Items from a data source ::
^^^^

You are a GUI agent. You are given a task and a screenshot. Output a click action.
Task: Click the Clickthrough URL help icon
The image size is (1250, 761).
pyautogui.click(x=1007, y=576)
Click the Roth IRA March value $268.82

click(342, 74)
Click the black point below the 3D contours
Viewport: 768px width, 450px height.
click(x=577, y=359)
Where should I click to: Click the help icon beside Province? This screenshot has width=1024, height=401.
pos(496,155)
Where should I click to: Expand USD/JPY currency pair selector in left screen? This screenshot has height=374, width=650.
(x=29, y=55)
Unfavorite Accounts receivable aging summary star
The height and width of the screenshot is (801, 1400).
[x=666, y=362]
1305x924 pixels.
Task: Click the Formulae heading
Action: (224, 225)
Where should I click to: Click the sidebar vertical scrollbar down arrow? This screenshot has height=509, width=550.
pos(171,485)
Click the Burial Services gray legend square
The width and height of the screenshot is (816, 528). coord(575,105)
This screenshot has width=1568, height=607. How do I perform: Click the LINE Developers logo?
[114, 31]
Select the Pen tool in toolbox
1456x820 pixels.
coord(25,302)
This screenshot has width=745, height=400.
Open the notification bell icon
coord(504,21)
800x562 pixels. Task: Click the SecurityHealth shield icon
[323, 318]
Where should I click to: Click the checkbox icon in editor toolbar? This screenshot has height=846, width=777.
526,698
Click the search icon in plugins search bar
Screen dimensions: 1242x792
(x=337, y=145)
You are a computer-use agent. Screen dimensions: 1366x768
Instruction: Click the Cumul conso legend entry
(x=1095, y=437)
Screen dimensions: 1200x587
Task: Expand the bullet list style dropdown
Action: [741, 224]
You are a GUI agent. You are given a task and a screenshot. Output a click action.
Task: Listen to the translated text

^^^^

WHAT YOU ARE ASKED TO DO ::
After locating the line with "Viewport: 768px width, 450px height." above, return that line and every later line through the one with "Unfavorite Accounts receivable", word for word and with nothing else.

SOLVED PROBLEM ::
Viewport: 768px width, 450px height.
click(x=577, y=359)
Where should I click to: Click the help icon beside Province? This screenshot has width=1024, height=401.
pos(496,155)
Where should I click to: Expand USD/JPY currency pair selector in left screen? This screenshot has height=374, width=650.
(x=29, y=55)
Unfavorite Accounts receivable aging summary star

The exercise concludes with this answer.